Лорета глядит на меня, как на диковинную зверушку. С некоторой опаской, удивленно и заинтересованно. Наконец говорит:

– Уже половина одиннадцатого. Следовательно, только в круглосуточной «Максиме». Это минут пятнадцать, не меньше, да и то, если очень быстро идти.

И все время в гору, учти.

Я говорю:

– Ничего. В гору, так в гору. Дорогу покажешь?


Я говорю:

– Ничего себе – «пятнадцать минут». А уже скоро полночь. Пока ходили туда-обратно, почти полтора часа прошло.

Лорета говорит:

– Ну так ты сам фонарь долго выбирал. И свечки.

Хотя они все одинаковые.

Я говорю:

– Какие же одинаковые. С запахом яблока, с запахом лаванды, ванили, клубники, мандарина и чуть ли не огурца.

Лорета говорит:

– Не было там никакого огурца. Не выдумывай. И все они по большому счету пахнут одним и тем же дешевым мылом.

Я говорю:

– Все равно трудно выбрать. Если бы ты не подсказала, что рядом лежат простые свечи, без запаха, я бы, наверное, до сих пор определялся.

Лорета говорит:

– Вот именно.

И умолкает надолго. Идет рядом, цокает каблуками, тонкая, темная, самая лучшая в мире тень, моя несбывшаяся сестра. И вдруг спрашивает:

– Ты будешь счастлив? Ну, когда повесишь фонарь на руку Фонарщика?

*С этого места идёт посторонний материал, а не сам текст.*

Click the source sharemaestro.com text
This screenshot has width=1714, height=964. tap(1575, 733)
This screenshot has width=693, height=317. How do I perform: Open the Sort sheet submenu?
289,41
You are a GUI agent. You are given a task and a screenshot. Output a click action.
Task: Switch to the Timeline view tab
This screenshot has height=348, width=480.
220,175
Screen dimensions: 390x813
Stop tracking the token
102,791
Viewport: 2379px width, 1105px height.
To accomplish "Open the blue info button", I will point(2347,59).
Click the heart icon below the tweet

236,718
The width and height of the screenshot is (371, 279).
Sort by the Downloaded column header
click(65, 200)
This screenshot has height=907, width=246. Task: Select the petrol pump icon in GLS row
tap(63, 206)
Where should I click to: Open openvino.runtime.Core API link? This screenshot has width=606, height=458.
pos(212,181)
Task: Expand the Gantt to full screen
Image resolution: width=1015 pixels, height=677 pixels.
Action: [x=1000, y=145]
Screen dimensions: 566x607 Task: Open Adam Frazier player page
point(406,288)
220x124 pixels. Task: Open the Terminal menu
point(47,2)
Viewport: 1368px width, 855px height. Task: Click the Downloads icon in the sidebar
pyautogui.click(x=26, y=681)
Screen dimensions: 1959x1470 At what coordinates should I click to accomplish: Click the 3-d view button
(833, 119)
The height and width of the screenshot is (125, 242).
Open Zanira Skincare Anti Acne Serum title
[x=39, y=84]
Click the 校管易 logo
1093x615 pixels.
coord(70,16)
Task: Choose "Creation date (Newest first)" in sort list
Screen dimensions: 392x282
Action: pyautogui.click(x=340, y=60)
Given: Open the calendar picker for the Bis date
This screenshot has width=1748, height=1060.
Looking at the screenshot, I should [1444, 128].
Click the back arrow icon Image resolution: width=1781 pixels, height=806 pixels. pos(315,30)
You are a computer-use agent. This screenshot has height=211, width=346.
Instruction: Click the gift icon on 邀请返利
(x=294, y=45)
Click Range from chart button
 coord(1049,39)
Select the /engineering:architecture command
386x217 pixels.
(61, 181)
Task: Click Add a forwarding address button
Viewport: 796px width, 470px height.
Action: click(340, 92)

Я молчу. Думаю – как ей объяснить. Наконец честно отвечаю:

– Конечно, нет. Когда фонарь будет на месте, я тут же почувствую себя идиотом, который испортил хорошую прогулку – в первую очередь, тебе. Потащил в супермаркет вместо кафе – ай молодец, нечего сказать. И все для того, чтобы купить и повесить этот дурацкий фонарь – тоже мне, великое деяние. И голод мой, конечно, никуда не денется. Уже слезая, я снова буду думать о том, что никогда не смогу вырасти в Вильнюсе – разве что, остаться и состариться тут. Неплохой вариант, кто бы спорил. И вполне возможный. А возможное меня не интересует. Поэтому я, конечно же, не буду счастлив, когда повешу этот чертов фонарь. Но это не страшно. Я привык.